[Begin]
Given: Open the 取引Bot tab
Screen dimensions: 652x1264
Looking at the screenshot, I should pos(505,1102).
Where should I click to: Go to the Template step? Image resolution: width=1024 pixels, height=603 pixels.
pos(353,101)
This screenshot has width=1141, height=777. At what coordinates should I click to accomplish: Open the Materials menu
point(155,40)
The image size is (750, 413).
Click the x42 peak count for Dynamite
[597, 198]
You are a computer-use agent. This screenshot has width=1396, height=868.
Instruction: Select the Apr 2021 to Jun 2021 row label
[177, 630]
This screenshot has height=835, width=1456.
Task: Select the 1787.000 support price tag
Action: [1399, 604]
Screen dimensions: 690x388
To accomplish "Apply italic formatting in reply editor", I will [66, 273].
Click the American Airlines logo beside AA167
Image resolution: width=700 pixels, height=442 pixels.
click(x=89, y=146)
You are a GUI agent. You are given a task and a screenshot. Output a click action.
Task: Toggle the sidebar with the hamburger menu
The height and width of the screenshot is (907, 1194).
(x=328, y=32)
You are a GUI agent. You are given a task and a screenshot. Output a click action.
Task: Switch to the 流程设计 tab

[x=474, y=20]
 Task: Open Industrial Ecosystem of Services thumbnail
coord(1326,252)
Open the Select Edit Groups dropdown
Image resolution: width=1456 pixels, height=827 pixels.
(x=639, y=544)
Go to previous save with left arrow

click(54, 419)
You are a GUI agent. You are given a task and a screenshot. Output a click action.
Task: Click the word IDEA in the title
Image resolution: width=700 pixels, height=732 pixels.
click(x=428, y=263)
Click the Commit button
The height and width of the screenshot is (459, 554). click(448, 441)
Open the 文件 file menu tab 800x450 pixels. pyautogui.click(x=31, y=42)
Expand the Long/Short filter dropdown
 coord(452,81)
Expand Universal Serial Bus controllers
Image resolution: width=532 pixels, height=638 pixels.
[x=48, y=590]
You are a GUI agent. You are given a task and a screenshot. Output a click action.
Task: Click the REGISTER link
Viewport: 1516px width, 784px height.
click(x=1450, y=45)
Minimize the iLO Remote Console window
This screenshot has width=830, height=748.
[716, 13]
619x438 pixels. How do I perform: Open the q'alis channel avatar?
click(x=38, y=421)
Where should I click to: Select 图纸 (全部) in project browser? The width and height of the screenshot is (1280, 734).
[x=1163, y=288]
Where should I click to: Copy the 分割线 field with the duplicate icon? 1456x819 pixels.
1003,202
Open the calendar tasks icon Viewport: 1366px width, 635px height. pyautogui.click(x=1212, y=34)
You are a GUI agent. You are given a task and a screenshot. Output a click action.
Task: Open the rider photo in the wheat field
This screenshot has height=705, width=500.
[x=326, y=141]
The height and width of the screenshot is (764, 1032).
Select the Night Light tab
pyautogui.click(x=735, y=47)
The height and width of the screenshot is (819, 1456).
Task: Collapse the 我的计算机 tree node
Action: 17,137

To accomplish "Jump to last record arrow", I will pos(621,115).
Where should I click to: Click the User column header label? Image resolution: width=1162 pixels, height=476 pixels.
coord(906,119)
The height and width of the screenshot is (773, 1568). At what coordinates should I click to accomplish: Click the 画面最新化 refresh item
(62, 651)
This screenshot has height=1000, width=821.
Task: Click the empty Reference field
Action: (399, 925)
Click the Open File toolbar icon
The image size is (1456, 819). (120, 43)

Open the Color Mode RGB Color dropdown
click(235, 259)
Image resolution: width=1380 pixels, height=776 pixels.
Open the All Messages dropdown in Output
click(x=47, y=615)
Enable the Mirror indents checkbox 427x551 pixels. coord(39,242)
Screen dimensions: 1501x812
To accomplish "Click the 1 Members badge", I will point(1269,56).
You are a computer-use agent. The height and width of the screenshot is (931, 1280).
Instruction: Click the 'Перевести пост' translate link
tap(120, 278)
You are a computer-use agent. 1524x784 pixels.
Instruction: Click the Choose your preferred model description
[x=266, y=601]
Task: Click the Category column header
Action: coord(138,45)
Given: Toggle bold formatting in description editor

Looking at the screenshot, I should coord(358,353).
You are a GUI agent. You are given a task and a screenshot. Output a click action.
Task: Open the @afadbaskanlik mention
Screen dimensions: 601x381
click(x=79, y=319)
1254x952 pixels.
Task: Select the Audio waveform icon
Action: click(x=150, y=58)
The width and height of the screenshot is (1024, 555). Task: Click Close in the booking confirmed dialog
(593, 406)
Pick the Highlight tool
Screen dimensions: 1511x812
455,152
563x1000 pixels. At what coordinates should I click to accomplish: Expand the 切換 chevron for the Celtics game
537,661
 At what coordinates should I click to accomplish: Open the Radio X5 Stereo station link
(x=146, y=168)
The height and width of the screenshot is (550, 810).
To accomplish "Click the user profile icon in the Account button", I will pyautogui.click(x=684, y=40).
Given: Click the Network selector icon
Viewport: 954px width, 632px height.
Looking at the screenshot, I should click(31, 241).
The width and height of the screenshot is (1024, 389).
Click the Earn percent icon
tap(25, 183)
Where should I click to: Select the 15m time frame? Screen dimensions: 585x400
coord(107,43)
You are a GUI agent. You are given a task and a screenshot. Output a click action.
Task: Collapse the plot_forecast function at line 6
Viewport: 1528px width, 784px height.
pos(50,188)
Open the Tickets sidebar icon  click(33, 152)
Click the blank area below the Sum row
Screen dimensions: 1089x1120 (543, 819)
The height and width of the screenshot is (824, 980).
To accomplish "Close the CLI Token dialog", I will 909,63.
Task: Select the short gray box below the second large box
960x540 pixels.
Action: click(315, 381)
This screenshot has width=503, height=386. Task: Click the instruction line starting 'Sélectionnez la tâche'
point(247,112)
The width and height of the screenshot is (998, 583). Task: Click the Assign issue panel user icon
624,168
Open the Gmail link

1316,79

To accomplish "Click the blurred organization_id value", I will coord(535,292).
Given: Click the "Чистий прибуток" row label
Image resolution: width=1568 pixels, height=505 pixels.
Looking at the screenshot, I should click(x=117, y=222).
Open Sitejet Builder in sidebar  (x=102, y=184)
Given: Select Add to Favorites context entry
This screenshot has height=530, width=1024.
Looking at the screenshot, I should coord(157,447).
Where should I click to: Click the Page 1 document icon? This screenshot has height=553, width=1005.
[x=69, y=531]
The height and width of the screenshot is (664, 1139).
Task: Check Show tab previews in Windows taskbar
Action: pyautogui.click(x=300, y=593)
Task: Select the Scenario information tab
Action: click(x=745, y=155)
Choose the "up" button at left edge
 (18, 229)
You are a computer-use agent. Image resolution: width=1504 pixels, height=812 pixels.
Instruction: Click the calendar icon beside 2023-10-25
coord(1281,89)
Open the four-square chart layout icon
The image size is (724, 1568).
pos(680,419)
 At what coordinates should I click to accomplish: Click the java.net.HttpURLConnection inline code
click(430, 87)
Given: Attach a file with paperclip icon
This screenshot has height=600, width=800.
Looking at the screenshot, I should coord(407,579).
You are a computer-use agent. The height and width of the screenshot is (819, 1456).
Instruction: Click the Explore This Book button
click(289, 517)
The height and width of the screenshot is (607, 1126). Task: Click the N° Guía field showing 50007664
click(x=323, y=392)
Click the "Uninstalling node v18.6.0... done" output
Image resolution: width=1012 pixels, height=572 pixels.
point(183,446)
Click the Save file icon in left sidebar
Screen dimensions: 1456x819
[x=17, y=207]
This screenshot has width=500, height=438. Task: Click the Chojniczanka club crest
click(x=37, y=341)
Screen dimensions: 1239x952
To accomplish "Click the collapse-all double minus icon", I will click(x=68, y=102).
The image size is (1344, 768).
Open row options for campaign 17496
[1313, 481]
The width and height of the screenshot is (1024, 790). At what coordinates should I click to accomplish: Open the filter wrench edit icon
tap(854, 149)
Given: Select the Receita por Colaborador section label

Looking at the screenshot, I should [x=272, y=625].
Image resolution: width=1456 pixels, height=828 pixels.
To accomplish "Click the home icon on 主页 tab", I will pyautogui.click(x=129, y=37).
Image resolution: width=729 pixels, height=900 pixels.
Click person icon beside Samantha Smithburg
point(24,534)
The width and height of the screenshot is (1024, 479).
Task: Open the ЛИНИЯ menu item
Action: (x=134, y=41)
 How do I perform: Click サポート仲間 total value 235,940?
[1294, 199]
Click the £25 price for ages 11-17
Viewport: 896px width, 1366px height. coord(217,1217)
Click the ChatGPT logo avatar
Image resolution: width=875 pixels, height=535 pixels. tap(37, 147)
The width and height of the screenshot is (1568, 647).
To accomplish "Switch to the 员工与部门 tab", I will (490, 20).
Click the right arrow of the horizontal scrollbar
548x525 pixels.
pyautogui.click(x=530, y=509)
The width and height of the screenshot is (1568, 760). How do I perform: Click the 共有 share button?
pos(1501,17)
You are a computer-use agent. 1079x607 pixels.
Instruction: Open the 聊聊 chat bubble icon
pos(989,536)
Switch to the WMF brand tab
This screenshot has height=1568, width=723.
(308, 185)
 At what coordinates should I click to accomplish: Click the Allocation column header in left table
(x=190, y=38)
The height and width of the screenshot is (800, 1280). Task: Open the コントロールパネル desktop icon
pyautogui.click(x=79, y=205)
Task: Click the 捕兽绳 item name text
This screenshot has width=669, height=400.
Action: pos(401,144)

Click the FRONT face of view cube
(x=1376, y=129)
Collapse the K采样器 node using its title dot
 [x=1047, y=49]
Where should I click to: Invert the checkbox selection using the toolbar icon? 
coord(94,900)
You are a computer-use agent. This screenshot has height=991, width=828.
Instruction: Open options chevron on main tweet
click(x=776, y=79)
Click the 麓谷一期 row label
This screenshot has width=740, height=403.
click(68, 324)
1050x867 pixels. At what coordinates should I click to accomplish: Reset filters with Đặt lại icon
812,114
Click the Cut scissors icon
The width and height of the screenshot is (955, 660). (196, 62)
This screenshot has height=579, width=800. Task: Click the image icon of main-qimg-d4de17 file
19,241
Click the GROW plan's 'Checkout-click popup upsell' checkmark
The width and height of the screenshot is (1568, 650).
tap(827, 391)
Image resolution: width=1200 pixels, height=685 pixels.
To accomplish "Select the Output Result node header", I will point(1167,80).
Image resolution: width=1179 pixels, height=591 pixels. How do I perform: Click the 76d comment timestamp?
[End]
Convert the entries starting at the line containing "This screenshot has width=1141, height=777." and ending at the line containing "click(x=89, y=146)" into a JSON list of strings, one string per line, leaving out any blank lines.

[
  "This screenshot has width=1141, height=777. At what coordinates should I click to accomplish: Open the Materials menu",
  "point(155,40)",
  "The image size is (750, 413).",
  "Click the x42 peak count for Dynamite",
  "[597, 198]",
  "You are a computer-use agent. This screenshot has width=1396, height=868.",
  "Instruction: Select the Apr 2021 to Jun 2021 row label",
  "[177, 630]",
  "This screenshot has height=835, width=1456.",
  "Task: Select the 1787.000 support price tag",
  "Action: [1399, 604]",
  "Screen dimensions: 690x388",
  "To accomplish \"Apply italic formatting in reply editor\", I will [66, 273].",
  "Click the American Airlines logo beside AA167",
  "Image resolution: width=700 pixels, height=442 pixels.",
  "click(x=89, y=146)"
]